Around that fire, he found himself thinking of his own community, which was hundreds of miles away. And he came to a realization: “I love nature because I love people,” he said. Juan concluded that he had to stop thinking mainly about what nature did for him personally. “It was never just about me! It was always about the love I have for my family, for my culture, for my community, for the mentors that have stood by my side through thick and thin,” he said. “I became a better person when I stopped caring about only my smile, my sanity, my therapy in nature and I found one of my greatest joys came from the laugh of a kid (whose mother had beat her with a bat and abandoned her in an alley), helping them make s’mores for the first time, making a wish on a star.”

He returned from that backpacking trip with a purpose: Instead of leaving South Central, he would commit to it. “I would do all I could to share with my community the joy of nature, even by building a place in the middle of the ‘hood for songbirds, by sharing the crops of our small garden at home and teaching others how to do their own raisedbed gardens.”

Since then, Juan’s work has expanded. He serves as National Youth Volunteer Coordinator for the Sierra Club and leads the Natural Leaders Network of the Children and Nature Network, a group of several hundred young people, many of them, like Juan, from inner cities. He also advises U.S. Interior Secretary Ken Salazar on his department’s emerging plan to create a youth conservation corps. And Juan has been invited to the White House twice.

But he always comes home to South Central.

Natural Capacity

As Juan talked about his mother’s garden of jalapeños and medicinal plants, I was reminded that it’s a mistake to focus only on the cultural or geographic barriers that stand between nature and people. We need to consider the strong cultural links to nature that already exist and can be built on. This requires thinking outside the tent, not only beyond ethnic and racial stereotypes, but about what qualifies as outdoor recreation. For example, national and state park officials describe, with respect and appreciation, the many Hispanic families who use the outdoors for family picnics and reunions—social activities now seemingly rare among people who look like me. That’s natural capacity.

“Portland was once a lily-white city. With more Hispanic and Asian immigration, we’re changing rapidly,” says Mike Houck, Portland’s wildscaper. These populations are often overlooked in the effort to protect or expand wildlife in a city. When Houck asked a local Spanish-language radio station to help out with an effort to save urban wetlands, 450 Hispanic residents showed up for a rally. In California, where 37 percent of the state’s citizens are Hispanic or Latino, that population voted disproportionately in favor of an open-space initiative. “It all depends on your approach,” he says.
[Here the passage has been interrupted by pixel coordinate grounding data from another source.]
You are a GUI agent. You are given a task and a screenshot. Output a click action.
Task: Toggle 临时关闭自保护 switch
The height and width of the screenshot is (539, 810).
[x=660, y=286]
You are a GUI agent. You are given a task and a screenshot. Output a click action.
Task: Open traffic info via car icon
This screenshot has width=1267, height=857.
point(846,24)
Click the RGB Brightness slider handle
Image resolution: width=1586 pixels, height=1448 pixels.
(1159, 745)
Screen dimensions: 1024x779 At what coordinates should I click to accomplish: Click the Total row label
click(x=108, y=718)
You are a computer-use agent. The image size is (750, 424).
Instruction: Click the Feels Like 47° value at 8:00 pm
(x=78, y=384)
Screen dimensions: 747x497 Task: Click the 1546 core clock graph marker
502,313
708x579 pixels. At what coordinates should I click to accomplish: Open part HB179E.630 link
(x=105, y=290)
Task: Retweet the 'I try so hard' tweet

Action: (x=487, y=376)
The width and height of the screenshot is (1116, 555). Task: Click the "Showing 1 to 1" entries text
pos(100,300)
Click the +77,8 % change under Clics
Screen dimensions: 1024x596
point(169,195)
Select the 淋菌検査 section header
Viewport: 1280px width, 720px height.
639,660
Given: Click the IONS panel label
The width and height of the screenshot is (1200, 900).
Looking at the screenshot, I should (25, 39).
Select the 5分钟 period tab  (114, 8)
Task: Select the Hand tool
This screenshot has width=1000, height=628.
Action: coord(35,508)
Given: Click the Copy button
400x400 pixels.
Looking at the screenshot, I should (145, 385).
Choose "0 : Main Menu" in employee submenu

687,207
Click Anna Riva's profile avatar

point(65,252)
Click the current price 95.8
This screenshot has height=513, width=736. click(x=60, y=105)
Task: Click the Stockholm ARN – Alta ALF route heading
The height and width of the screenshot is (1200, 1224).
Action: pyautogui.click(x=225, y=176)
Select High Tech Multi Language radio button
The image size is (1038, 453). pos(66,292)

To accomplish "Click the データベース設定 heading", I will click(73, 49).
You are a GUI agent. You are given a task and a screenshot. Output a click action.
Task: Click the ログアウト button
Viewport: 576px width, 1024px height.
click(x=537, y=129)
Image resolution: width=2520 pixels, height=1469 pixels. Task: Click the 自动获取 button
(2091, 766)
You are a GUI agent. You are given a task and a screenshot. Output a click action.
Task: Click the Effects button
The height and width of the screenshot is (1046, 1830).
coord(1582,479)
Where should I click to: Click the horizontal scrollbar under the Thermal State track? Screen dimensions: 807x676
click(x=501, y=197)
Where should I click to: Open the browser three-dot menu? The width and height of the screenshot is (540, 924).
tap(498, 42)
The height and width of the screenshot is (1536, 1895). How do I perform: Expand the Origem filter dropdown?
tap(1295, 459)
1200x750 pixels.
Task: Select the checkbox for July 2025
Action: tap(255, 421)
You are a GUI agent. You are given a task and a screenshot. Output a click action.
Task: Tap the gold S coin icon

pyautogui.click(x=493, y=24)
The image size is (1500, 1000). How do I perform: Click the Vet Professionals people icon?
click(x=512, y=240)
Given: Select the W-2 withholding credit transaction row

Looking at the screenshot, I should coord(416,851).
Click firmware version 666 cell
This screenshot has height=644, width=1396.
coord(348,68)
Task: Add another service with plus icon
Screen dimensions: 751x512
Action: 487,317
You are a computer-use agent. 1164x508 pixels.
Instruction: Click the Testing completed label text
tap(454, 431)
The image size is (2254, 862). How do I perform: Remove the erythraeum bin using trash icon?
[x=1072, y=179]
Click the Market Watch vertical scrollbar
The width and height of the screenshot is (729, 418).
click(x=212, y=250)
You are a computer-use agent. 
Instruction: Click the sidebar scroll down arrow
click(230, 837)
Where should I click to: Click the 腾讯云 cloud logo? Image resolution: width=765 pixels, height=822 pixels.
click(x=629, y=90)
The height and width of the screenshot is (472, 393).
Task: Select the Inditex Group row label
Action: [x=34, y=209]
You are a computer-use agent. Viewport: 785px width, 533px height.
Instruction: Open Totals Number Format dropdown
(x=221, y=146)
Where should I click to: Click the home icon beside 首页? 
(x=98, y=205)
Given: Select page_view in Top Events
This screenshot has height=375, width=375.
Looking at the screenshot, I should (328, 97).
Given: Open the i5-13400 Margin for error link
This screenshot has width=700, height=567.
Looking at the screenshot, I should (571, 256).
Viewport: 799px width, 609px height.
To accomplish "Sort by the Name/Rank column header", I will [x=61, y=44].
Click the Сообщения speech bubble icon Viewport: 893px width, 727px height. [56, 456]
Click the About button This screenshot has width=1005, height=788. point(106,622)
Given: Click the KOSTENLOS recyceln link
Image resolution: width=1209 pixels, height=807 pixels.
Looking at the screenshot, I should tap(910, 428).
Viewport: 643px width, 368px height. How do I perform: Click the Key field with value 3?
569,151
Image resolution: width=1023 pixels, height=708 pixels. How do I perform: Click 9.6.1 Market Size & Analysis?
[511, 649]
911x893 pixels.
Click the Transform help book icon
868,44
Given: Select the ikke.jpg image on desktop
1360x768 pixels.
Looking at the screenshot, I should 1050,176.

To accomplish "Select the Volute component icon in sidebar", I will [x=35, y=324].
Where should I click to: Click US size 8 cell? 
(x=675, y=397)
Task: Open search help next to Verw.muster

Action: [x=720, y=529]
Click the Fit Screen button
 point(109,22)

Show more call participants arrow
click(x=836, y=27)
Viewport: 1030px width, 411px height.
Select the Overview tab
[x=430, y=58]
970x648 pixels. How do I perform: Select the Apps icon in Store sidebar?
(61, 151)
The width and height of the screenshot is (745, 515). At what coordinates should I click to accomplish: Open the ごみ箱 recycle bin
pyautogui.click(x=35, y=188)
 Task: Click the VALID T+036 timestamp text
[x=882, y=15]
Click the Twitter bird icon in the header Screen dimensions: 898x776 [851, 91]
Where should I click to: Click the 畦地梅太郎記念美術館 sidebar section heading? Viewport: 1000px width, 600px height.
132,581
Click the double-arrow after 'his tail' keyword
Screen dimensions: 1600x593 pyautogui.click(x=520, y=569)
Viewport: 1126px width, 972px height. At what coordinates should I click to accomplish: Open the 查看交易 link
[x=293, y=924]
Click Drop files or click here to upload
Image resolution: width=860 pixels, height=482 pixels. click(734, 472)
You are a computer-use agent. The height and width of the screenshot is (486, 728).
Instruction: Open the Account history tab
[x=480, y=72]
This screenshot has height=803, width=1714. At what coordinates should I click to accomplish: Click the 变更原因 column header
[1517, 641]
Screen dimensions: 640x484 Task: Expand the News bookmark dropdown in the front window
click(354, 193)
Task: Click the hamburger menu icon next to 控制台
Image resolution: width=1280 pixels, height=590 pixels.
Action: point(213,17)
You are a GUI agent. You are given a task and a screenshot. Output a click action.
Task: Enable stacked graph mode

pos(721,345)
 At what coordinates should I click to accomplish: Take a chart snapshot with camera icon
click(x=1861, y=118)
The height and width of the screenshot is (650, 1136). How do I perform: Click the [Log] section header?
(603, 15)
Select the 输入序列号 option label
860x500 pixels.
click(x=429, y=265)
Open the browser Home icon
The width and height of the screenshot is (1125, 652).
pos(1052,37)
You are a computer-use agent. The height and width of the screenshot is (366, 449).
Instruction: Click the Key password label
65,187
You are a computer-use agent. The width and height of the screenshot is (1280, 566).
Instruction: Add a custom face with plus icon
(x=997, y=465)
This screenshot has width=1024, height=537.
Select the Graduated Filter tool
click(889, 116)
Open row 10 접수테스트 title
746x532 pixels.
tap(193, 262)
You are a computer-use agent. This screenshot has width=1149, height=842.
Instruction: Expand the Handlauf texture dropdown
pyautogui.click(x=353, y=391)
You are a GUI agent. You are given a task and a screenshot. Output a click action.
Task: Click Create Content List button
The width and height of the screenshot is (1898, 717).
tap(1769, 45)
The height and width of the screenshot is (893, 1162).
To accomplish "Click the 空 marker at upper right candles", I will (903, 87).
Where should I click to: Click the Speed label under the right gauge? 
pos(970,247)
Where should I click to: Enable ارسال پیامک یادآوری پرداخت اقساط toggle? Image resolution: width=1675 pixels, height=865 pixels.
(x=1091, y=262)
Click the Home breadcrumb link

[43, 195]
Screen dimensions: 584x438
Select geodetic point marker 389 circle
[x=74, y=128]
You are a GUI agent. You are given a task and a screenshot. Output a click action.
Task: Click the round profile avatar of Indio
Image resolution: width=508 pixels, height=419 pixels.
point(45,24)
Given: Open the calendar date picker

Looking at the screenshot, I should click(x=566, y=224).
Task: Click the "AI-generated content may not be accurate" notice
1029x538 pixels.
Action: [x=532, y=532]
African Americans bring their own heritage to the outdoors. “Stereotypes persist that African Americans are physically and spiritually detached from the environment,” writes Dianne D. Glave, in Rooted in the Earth: Reclaiming the African American Environmental Heritage. “This wrongheaded notion is so ingrained in our culture that many of us have begun to believe it ourselves.”14 The history is complicated but rich. Forests and farms existed in the shadows of slavery. Nature, therefore, could be a forbidding place. Despite that, according to Glave, “African Americans actively sought healing, kinship, resources, escape, refuge and salvation in the land… . These positive and negative forces made the wild theirs, for better or worse.” That, too, is natural capacity.

In the age of climate change and nature-deficit disorder, such experiences underscore this truth: Our relationship with nature is not only about preserving land and water, but about preserving and growing the bonds between us.